These children are not simply children. They are children of war. They live in a different reality and for many of them colorful markers, pretty erasers are a source of joy so great that it’s hard to believe in our reality with prosciutto and i-Phones.
So Lena and Zhenya carried out “Operation Y” [a reference to a famous Soviet-era film] to collect school supplies for the people we care for. But unfortunately we were not able to collect enough for all. Especially for those families for whom we are making separate collections and the particularly needy ones–you know them all well.
We really want to help both. Last year we and you were able to collect many school kids for children whose parents are on the registry at the Lugansk Aid Center. These are foster kids, families with many children, single moms, disabled kids.
We want to help as many kids as possible!!!
So I’m calling on you to join in this effort!))) Come on board!
If you do, please label your contributions “school”.
And you must see the photo report on what we’ve bought so far.
Just look at how improbably happy they are!!!

## Your goal
Please repeat the school supplies appeal word for word, everything from "So Lena and" down to "bought so far.".

## Recorded data
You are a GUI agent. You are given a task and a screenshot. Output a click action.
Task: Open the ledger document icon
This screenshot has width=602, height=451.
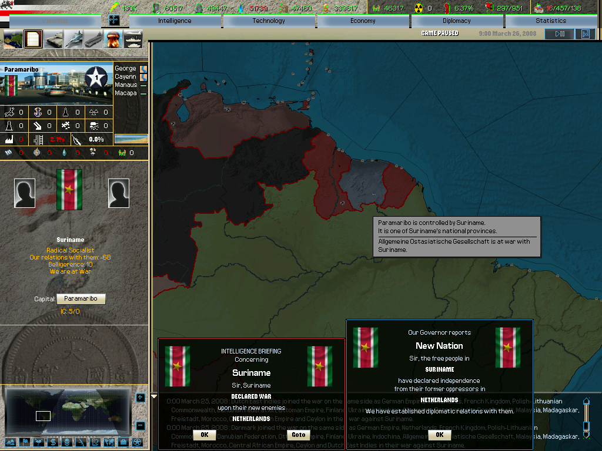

## Result
So Lena and Zhenya carried out “Operation Y” [a reference to a famous Soviet-era film] to collect school supplies for the people we care for. But unfortunately we were not able to collect enough for all. Especially for those families for whom we are making separate collections and the particularly needy ones–you know them all well.
We really want to help both. Last year we and you were able to collect many school kids for children whose parents are on the registry at the Lugansk Aid Center. These are foster kids, families with many children, single moms, disabled kids.
We want to help as many kids as possible!!!
So I’m calling on you to join in this effort!))) Come on board!
If you do, please label your contributions “school”.
And you must see the photo report on what we’ve bought so far.